(ABOUT THIS EXERCISE): In the data below, find the line that contains "Where should I click to: Click the Process" and the line that contains "Given: Toggle the". Copy both, plus every line between them, exactly.

* * * * * * *

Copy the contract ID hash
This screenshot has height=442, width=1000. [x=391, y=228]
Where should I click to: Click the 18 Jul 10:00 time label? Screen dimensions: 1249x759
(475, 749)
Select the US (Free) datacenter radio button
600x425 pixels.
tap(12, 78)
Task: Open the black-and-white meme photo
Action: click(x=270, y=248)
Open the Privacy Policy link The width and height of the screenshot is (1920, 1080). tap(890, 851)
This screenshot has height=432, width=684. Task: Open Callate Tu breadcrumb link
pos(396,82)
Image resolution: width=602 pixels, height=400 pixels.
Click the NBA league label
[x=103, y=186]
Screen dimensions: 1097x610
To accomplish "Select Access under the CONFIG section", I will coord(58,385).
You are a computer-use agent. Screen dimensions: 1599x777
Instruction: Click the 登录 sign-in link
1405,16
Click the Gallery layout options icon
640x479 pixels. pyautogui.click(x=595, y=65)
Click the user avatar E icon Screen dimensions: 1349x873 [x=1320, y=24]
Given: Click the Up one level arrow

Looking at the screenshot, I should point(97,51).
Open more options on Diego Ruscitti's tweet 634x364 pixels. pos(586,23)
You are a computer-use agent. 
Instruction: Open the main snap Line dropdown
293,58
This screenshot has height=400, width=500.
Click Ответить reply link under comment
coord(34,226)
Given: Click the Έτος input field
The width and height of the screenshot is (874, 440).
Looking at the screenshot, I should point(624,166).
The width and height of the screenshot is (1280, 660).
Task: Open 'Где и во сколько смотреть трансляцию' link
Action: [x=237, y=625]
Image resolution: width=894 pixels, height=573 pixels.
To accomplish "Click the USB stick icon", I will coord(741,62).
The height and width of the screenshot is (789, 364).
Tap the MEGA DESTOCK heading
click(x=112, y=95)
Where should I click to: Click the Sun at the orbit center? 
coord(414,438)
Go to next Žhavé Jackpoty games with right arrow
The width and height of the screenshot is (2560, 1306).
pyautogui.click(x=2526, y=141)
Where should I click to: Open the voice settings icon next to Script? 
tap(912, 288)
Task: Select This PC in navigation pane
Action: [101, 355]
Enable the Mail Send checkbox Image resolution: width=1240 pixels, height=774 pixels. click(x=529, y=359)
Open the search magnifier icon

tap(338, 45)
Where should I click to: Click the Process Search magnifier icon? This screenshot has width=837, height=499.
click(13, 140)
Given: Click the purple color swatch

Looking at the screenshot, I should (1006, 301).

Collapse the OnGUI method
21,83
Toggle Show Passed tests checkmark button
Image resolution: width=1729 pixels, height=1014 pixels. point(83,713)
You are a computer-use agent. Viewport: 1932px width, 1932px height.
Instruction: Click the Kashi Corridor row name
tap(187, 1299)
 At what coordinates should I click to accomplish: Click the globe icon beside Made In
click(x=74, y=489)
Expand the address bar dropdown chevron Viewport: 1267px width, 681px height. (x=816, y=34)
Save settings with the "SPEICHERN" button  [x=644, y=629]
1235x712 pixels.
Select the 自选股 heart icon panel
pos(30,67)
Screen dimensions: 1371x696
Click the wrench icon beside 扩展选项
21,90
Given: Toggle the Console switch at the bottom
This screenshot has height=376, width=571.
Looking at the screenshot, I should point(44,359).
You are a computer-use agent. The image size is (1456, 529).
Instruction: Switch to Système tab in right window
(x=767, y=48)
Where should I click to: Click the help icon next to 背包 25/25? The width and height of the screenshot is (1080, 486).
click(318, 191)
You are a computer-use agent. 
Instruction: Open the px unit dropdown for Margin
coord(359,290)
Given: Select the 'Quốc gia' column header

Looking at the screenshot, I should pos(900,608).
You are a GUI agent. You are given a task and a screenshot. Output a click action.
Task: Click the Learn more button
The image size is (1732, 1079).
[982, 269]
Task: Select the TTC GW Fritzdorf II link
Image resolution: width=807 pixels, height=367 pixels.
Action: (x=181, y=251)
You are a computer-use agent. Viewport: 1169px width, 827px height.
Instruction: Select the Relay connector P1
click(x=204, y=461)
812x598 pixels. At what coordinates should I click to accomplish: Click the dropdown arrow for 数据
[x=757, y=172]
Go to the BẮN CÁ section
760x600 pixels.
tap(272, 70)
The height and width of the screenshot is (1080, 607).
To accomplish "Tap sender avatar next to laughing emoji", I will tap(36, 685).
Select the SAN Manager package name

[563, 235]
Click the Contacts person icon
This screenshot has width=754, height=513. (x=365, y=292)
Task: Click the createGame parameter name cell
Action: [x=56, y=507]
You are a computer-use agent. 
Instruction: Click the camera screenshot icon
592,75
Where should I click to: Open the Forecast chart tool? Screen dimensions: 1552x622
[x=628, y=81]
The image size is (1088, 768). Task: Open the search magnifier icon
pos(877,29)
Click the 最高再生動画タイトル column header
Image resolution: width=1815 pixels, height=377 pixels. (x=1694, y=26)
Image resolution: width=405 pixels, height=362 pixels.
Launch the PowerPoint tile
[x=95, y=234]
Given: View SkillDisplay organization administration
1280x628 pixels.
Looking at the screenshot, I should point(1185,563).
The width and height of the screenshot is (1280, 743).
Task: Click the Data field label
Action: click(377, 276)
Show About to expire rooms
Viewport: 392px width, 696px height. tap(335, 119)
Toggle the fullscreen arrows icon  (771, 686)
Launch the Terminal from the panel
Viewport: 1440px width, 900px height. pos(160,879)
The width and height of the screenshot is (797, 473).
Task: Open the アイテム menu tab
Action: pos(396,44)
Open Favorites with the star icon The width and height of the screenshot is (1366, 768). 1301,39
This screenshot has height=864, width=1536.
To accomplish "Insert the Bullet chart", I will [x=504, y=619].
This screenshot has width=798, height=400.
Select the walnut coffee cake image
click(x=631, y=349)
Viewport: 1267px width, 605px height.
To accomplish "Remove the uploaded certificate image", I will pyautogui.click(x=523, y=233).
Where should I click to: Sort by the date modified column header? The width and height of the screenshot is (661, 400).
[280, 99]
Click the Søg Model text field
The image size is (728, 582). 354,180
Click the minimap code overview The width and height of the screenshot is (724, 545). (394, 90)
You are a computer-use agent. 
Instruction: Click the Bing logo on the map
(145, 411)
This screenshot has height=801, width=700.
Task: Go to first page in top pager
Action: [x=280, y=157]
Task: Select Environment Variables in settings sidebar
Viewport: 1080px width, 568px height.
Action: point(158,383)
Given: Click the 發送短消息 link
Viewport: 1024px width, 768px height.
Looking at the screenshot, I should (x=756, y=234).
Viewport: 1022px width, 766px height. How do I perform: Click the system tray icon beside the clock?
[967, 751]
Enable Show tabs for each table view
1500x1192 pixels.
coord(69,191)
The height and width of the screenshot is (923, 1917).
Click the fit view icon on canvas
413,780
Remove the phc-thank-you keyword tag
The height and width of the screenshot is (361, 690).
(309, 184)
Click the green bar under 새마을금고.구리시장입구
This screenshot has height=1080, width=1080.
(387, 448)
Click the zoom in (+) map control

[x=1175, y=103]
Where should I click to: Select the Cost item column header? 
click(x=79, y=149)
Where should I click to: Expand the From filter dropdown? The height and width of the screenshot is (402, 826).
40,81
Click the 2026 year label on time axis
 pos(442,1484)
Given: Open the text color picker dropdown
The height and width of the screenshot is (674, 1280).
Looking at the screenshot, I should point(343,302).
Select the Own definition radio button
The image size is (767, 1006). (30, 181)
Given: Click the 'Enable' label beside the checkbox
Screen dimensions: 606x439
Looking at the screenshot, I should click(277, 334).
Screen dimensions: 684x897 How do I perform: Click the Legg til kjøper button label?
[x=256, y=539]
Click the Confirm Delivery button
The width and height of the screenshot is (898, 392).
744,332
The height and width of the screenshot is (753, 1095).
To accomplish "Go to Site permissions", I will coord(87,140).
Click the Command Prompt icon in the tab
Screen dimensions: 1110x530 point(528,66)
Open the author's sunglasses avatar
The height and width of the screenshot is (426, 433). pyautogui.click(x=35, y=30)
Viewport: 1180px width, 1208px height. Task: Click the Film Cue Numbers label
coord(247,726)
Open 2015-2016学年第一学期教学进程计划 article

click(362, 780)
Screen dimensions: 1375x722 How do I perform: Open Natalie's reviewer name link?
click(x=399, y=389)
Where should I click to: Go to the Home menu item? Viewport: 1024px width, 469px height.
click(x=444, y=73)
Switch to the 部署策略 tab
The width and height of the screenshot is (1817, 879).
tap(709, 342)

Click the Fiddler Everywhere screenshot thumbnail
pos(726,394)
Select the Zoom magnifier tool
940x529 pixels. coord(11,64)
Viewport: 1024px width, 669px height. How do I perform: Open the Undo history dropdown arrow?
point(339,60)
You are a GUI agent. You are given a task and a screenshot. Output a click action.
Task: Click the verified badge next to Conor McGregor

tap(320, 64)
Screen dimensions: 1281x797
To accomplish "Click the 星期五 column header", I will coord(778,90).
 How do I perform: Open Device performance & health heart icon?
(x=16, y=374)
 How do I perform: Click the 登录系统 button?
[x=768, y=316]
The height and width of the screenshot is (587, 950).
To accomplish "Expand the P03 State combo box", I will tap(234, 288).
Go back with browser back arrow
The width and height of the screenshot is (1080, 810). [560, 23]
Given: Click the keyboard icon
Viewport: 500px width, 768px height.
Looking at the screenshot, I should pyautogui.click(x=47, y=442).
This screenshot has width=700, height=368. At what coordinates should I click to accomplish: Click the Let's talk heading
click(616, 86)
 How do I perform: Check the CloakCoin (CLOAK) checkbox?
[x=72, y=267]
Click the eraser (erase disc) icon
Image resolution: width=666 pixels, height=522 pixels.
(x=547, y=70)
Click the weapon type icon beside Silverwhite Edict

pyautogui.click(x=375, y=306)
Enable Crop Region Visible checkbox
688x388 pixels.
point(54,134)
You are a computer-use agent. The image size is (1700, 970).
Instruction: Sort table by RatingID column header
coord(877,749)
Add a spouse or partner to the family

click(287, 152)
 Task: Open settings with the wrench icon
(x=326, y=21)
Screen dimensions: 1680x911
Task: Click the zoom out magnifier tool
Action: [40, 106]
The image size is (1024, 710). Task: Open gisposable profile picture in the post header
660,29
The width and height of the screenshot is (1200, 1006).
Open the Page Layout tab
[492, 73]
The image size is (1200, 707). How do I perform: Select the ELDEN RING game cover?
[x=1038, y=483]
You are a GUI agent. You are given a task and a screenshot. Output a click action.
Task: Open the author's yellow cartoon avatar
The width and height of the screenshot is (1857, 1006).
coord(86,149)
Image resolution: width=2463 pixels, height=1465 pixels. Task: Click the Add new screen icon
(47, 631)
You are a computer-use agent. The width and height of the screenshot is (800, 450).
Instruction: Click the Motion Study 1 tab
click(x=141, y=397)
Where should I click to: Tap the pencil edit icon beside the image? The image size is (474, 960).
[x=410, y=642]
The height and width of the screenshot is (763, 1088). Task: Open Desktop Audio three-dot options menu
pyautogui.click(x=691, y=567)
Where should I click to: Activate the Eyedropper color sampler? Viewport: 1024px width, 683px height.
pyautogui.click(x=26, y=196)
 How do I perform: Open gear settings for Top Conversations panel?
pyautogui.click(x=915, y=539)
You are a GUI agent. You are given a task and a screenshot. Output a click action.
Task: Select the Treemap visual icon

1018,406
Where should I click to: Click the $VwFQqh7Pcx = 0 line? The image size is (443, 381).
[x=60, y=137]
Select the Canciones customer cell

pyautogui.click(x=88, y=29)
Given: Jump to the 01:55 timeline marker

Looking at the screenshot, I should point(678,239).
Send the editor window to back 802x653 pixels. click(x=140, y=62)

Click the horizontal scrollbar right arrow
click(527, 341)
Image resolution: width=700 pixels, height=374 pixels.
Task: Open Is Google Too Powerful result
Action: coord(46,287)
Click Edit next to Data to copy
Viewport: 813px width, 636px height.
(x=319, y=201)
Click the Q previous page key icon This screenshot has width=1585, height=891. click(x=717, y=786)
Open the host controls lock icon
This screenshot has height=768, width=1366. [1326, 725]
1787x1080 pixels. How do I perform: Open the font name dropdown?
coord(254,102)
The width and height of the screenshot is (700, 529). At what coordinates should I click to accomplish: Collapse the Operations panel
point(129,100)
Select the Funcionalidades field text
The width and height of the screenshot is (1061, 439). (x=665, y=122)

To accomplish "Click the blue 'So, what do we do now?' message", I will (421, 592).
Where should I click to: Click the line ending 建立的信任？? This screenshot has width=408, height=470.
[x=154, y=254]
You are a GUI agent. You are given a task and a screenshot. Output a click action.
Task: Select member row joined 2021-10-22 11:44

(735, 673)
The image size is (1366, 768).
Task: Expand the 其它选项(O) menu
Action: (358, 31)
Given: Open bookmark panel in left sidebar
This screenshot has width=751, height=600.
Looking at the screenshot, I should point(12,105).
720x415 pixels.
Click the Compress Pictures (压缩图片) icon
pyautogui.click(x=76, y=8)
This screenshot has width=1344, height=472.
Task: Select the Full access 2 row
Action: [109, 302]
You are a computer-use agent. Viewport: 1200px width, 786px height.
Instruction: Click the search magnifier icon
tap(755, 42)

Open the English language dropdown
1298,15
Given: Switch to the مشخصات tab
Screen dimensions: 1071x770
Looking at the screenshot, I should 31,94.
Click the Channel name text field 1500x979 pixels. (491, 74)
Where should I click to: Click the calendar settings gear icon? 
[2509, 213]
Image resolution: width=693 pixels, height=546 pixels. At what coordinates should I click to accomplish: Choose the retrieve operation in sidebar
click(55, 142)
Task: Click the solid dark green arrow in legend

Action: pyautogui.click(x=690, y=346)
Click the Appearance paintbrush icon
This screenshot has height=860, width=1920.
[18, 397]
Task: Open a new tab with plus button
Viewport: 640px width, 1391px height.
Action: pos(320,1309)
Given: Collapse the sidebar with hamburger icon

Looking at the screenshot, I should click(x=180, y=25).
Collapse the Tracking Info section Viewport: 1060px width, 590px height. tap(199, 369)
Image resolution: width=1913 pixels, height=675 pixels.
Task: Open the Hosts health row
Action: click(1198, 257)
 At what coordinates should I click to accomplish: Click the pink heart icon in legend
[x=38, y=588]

* * * * * * *

(RESULT FOR THIS TASK):
Where should I click to: Click the Process Search magnifier icon? This screenshot has width=837, height=499.
click(13, 140)
Given: Click the purple color swatch

Looking at the screenshot, I should (1006, 301).

Collapse the OnGUI method
21,83
Toggle Show Passed tests checkmark button
Image resolution: width=1729 pixels, height=1014 pixels. point(83,713)
You are a computer-use agent. Viewport: 1932px width, 1932px height.
Instruction: Click the Kashi Corridor row name
tap(187, 1299)
 At what coordinates should I click to accomplish: Click the globe icon beside Made In
click(x=74, y=489)
Expand the address bar dropdown chevron Viewport: 1267px width, 681px height. (x=816, y=34)
Save settings with the "SPEICHERN" button  [x=644, y=629]
1235x712 pixels.
Select the 自选股 heart icon panel
pos(30,67)
Screen dimensions: 1371x696
Click the wrench icon beside 扩展选项
21,90
Given: Toggle the Console switch at the bottom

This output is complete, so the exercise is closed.